Work to be completed:
Restate word for word the lines of the entries below, starting with the line that holds "Instruction: Click See All Results" and ending with the line that holds "998x511 pixels.", and no others.

Records to use:
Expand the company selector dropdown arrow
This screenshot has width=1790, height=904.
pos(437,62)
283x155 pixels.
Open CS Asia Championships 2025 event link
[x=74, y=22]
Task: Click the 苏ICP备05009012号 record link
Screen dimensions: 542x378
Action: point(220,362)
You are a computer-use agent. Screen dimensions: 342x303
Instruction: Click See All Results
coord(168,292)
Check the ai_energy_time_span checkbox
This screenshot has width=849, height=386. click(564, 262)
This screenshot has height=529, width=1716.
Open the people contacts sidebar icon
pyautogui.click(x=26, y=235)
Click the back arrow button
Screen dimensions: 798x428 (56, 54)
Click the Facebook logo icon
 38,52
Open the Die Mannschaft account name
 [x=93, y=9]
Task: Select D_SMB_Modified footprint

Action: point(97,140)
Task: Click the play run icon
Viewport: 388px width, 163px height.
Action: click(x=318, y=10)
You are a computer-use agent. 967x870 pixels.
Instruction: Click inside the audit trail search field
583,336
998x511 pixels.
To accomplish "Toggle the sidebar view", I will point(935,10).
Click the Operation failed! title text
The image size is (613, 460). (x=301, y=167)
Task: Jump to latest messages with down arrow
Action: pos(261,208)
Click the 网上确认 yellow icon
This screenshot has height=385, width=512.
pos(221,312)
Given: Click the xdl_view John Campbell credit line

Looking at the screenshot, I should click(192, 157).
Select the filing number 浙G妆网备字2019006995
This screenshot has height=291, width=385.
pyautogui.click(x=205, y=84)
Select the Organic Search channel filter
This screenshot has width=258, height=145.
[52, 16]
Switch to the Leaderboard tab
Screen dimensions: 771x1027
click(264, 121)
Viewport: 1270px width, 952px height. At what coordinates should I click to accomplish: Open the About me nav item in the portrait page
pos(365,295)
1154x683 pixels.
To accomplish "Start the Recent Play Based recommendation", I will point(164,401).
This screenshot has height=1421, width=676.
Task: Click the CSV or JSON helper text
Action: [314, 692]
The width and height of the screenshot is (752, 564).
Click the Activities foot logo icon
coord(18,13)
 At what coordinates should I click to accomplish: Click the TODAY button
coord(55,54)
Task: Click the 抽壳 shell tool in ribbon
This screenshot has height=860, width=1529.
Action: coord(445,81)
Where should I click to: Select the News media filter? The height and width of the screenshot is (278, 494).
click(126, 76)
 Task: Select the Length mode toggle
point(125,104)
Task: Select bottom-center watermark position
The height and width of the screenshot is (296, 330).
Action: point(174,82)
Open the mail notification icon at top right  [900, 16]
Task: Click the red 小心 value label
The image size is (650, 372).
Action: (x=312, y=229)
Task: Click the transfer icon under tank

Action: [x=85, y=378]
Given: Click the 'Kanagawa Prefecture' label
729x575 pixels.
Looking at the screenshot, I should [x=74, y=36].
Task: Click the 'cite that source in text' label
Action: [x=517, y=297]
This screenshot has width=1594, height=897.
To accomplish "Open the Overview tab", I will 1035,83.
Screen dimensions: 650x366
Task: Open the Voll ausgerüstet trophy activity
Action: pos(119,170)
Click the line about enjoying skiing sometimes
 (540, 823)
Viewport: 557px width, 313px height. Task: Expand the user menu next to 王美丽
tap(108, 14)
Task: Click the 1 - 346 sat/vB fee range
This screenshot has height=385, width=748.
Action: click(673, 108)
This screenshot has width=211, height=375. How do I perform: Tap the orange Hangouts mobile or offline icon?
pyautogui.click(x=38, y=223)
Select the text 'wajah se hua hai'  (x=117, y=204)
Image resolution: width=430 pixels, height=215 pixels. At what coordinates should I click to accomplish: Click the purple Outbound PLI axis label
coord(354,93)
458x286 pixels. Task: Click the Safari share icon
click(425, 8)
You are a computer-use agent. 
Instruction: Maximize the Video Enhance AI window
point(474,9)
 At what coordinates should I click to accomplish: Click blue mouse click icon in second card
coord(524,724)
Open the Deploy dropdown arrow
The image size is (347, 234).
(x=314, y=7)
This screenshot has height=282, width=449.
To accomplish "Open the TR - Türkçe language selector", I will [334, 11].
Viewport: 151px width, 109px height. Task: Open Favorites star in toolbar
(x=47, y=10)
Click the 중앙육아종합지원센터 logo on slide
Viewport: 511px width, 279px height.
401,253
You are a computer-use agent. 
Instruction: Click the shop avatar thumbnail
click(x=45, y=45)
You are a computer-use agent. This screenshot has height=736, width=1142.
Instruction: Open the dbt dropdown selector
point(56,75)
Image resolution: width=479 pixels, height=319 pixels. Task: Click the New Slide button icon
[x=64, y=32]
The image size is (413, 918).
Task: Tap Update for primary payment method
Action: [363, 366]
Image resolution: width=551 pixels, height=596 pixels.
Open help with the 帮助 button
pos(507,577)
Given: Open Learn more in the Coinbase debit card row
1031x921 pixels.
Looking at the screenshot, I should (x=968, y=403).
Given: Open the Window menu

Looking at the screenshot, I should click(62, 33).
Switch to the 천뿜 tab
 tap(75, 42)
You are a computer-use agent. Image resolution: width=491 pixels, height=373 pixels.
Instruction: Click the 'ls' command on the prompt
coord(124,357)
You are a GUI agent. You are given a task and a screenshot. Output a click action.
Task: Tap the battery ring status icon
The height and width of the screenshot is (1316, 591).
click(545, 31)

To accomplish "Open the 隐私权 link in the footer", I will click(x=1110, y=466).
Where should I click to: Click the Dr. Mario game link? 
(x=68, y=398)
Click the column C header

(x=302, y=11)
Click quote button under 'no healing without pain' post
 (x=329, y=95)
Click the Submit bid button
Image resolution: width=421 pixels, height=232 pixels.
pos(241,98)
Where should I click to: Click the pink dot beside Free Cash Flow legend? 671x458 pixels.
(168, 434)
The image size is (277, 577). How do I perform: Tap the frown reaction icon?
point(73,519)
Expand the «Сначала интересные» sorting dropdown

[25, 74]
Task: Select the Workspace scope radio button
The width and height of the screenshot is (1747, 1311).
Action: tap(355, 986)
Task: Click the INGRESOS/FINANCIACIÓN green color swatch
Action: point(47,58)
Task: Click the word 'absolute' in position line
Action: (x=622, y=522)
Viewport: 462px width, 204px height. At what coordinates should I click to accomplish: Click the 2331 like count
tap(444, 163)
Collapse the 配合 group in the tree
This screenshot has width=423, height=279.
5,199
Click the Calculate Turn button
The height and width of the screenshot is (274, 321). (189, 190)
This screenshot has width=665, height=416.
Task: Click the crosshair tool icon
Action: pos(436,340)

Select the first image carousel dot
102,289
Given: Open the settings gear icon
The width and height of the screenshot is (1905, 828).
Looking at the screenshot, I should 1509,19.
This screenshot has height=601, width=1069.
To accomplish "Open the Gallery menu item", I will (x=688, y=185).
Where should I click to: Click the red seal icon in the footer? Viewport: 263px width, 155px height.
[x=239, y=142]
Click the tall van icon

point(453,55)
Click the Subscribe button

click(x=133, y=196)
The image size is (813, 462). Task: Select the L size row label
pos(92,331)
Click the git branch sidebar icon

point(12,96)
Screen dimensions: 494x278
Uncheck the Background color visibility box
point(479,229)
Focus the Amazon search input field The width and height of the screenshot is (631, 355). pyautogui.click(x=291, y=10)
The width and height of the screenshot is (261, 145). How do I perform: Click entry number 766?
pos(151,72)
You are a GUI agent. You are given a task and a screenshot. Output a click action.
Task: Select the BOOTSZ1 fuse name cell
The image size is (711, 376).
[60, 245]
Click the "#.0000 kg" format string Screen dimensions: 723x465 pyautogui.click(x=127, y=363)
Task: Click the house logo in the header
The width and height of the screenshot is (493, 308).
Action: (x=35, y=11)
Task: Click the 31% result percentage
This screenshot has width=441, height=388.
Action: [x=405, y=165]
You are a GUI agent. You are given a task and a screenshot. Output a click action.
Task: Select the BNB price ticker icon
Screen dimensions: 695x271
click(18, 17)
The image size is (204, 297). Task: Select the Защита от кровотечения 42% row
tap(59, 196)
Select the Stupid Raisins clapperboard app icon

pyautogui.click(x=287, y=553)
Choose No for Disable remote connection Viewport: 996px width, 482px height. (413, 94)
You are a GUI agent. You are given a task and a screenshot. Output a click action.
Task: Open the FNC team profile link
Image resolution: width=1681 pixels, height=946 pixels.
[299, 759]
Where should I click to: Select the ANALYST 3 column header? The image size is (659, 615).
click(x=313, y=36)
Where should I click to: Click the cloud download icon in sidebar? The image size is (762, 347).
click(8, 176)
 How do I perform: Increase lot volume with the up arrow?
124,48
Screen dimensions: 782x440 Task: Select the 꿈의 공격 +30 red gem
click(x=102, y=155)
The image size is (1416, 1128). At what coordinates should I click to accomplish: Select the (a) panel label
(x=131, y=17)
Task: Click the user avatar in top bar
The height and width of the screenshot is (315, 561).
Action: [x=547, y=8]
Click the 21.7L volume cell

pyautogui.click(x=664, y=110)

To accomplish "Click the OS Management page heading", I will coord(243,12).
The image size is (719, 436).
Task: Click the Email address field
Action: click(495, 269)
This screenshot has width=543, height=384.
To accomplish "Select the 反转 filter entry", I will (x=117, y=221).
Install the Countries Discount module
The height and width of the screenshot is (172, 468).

Task solution:
Instruction: Click See All Results
coord(168,292)
Check the ai_energy_time_span checkbox
This screenshot has width=849, height=386. click(564, 262)
This screenshot has height=529, width=1716.
Open the people contacts sidebar icon
pyautogui.click(x=26, y=235)
Click the back arrow button
Screen dimensions: 798x428 (56, 54)
Click the Facebook logo icon
 38,52
Open the Die Mannschaft account name
 [x=93, y=9]
Task: Select D_SMB_Modified footprint

Action: point(97,140)
Task: Click the play run icon
Viewport: 388px width, 163px height.
Action: click(x=318, y=10)
You are a computer-use agent. 967x870 pixels.
Instruction: Click inside the audit trail search field
583,336
998x511 pixels.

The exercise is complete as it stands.